2. Mexa-se! Atividade física, além de ajudar a deixar o corpo em dia,  trabalha também com o stress (por liberar um hormônio chamado endorfina). O tecido gorduroso também libera estrogênio, o hormônio vilão dos sintomas da TPM.

3. Invista na batata doce. Essa raiz que costuma ser pouco usada na nossa culinária tem efeito antioxidante e também ajudam a balancear os hormônios. Sem falar que são docinhas e podem diminuir a vontade louca de atacar o pote de leite condensado nessa fase do mês.

4. Beba muita água. Parece paradoxal mas quanto mais água você beber menos líquido o seu corpo vai reter e menos inchada você vai ficar. Se achar água pura muito sem graça, acrescente umas gotinhas de limão, que também ajuda a desintoxicar.

5. Evite farinha branca e açúcar.
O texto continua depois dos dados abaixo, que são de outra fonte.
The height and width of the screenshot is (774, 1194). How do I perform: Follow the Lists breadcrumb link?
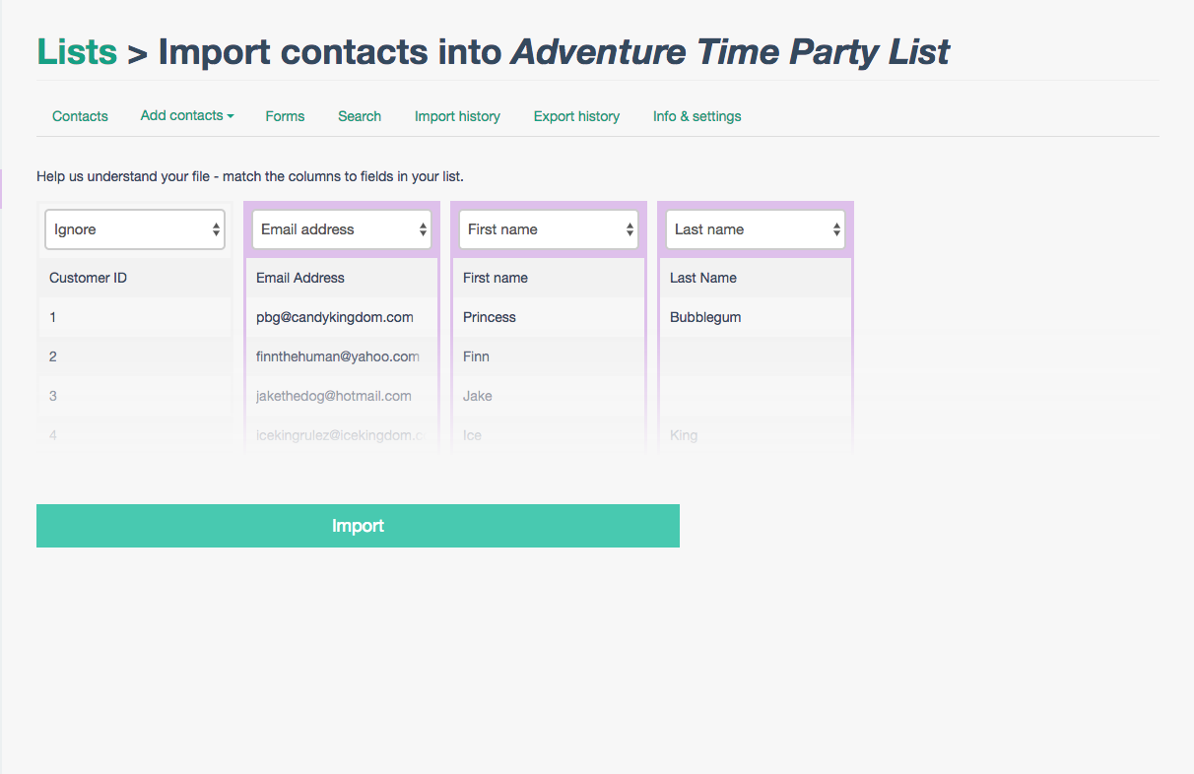coord(77,51)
Esses ingredientes não só engordam como também prejudicam a pele oleosa (existe uma relação hormonal entre acúcar-insulina-testosterona-acne que é meio complicado de explicar, mas acreditem que é verdadeira!). Prefira cerais integrais quem também ajudam a melhorar o seu intestino.

6. Diminua o seu consumo diário de leite. Quem é mãe sabe que hoje virou moda a tal intolerância à lactose. Na realidade, moda ou não, nenhum mamífero é feito para tomar leite após a primeira infância (que no nosso caso vai até os 2 anos de idade) e por isso todos nós temos algum nível de intolerância ao leite. Essa dificuldade de digerir a lactose pode causar cólicas, piorando os sintomas da TPM. Se você não consegue evitar (eu não consigo!) procure pelo menos diminuir a quantidade e consumir leites mais frescos e orgânicos (como menos hormônios adicionados).

obama

A primeira dama sabe como diminuir as cólicas (e a cintura!)!
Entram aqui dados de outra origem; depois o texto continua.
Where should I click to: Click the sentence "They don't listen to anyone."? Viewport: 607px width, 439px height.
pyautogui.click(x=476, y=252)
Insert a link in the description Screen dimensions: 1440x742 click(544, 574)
7. Bambolê! Volte a ser criança de novo como a Sra. Obama. O bambolê é um excelente exercício para aumentar a circulação abdominal, diminuindo as cólicas e o inchaço, além de ser divertido.

8. Diminua o consumo de cafeína. O café em excesso também amplifica os sintomas da tensão pré-menstrual. Se você não consegue abrir mão, limite seu consumo a uma xícara de café pela manhã, ou compre café descafeinado (eca!).

9. Procure consumir produtos com ômega 3, como peixes (atum, sardinha, salmão), espinafre, linhaça, rúcola, ou se você for mesmo forte arrisque óleo de fígado de bacalhau (que hoje em dia vende em cápsulas, aleluia!)

10. Tome um pouco de sol (com filtro solar no rosto, please!). Os raios de sol estimulam a hipófise e o hipotálamo, os locais do cérebro que são a cabine de comando dos nossos hormônios.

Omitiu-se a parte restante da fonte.